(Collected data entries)
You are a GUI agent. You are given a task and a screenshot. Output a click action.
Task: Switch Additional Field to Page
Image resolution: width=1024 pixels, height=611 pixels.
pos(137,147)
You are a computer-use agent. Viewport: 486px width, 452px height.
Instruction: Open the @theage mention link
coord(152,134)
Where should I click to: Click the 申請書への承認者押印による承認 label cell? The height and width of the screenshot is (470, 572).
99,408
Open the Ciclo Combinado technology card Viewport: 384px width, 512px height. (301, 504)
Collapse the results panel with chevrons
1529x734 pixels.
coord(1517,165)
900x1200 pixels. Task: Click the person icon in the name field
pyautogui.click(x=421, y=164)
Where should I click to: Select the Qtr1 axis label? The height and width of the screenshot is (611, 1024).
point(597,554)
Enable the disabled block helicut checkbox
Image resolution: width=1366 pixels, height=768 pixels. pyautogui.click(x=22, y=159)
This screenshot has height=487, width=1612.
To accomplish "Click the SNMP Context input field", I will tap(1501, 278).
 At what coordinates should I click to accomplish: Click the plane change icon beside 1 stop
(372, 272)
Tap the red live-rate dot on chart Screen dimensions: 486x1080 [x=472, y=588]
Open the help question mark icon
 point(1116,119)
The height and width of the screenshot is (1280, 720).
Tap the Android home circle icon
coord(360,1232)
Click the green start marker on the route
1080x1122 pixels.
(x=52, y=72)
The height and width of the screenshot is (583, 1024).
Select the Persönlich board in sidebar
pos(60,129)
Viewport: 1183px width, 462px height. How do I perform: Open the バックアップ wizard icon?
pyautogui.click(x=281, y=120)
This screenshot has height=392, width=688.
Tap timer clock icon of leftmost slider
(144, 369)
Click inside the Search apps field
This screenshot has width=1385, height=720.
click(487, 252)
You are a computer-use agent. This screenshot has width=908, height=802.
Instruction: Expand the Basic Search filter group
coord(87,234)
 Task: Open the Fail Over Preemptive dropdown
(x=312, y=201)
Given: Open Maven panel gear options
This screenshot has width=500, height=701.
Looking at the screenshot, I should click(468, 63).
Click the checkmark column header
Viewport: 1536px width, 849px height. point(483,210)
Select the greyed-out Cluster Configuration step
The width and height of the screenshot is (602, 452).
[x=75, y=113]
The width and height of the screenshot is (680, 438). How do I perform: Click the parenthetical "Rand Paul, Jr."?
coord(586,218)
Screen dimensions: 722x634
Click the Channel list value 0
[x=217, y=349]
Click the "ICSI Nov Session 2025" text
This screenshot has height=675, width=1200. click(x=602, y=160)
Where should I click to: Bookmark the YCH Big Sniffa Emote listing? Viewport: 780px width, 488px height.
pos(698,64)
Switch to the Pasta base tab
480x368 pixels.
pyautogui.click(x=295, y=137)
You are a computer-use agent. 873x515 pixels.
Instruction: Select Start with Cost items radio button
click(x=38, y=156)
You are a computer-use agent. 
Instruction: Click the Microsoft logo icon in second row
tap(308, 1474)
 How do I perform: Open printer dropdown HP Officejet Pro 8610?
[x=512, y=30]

[Task goal] Give a count of the lines above that include the word "dimensions", and add nothing to it.

[Your solution] 2